Do you know why Anna Torv got a girlfriend story arc this season? Why we’ve been getting to know Lauren Glazier since the first episode? Is it to give Torv some character development? Because… there isn’t any. I mean, not enough—given how all of the characters function when they’re at work—so not enough to matter. Not enough you couldn’t have removed Glazier’s scenes from every episode and it wouldn’t be any different in the end. The end being as “Mindhunter” intensifies the Atlanta Child Murder case; see, Hoyt McCallany and Jonathan Groff are really doing the first on the ground BSU consult. It’s “Criminal Minds: Year Zero.” And, you know, actually good. And also historical, which is its own thing.
There’s time in the episode for McCallany to go home and check in on wife Stacey Roca, who’s amazing this episode, and son Zachary Scott Ross, who speaks for the first time in what seems like seven episodes. There’s a nice bit of bonding between McCallany and Ross, maybe the first fatherly bit from workaholic McCallany; hopefully it’ll lead to more someday. It works well.
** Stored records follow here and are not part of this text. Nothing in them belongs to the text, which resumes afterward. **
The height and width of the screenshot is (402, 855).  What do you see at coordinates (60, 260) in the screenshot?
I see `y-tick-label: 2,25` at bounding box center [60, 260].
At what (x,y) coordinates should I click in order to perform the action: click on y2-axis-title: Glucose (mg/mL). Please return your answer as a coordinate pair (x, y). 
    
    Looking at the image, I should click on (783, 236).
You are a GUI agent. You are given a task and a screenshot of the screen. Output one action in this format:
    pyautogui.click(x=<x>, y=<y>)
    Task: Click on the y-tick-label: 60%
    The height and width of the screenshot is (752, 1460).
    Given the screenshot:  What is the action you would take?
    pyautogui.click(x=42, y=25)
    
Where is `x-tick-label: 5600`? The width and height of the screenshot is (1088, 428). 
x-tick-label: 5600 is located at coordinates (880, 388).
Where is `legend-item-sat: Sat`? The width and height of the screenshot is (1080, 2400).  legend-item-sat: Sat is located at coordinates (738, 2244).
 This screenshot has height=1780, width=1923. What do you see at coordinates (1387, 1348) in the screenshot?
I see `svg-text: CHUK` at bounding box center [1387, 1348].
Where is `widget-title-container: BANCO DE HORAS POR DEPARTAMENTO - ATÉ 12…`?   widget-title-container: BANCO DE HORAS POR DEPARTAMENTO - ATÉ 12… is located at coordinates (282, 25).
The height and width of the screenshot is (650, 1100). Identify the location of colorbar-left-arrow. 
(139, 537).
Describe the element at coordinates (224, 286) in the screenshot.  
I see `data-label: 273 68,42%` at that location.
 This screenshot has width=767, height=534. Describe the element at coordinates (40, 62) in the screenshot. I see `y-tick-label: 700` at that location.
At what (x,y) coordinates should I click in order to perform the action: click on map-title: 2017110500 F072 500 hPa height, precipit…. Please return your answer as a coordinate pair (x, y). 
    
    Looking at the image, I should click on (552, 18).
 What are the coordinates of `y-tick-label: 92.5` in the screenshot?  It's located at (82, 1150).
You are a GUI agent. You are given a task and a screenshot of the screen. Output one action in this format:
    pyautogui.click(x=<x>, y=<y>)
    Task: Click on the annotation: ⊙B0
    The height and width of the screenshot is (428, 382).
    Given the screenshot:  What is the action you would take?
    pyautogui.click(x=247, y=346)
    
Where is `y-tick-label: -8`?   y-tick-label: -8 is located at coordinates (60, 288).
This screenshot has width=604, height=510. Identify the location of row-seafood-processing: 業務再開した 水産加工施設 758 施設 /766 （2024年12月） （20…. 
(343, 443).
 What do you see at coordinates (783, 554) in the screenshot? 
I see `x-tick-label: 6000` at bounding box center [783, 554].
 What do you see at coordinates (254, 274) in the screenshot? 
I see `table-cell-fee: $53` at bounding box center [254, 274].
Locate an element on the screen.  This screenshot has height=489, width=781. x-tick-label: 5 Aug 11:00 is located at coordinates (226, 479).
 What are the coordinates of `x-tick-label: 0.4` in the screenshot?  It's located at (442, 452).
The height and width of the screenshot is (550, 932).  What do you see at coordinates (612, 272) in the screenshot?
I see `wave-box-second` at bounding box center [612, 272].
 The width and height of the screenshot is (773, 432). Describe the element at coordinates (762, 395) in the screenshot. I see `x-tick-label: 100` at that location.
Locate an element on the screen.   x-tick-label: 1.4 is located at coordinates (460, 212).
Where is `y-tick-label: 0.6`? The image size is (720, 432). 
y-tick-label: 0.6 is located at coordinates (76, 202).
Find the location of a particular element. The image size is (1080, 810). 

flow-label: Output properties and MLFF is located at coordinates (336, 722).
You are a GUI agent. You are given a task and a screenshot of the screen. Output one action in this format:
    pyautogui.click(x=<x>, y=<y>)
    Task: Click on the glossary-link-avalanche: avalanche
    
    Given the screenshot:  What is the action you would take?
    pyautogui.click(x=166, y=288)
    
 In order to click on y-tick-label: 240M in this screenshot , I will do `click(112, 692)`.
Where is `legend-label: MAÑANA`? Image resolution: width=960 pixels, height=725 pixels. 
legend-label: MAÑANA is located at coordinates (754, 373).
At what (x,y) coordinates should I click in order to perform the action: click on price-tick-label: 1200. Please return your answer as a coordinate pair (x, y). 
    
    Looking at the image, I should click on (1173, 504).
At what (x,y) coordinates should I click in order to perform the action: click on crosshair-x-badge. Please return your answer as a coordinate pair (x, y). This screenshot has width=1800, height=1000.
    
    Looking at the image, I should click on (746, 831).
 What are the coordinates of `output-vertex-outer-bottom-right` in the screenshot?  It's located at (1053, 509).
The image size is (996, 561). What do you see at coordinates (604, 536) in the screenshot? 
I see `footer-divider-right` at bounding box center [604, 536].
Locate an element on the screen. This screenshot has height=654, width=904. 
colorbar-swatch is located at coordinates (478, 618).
And Groff gets to check in with fetching Black girl Sierra Aylina McClain, possibly sending her the signals but who knows because Groff’s so weird. The most impressive thing about “Mindhunter,” this episode anyway, is how awesome a serial killer investigation movie they make. A “true” one. But it’s very interesting how they’ve kept Groff weird but also backed up the narrative distance on him; he doesn’t get to express his internal life this season. It’s weird. And they foreshadowed it in the second episode.
Maybe it’ll be part of the inevitable season-ending cliffhanger… just one left, after all.
It’s a fantastic hour of television, even if it does turn the second season of “Mindhunter” into a preamble for an awesome serial killer two-parter.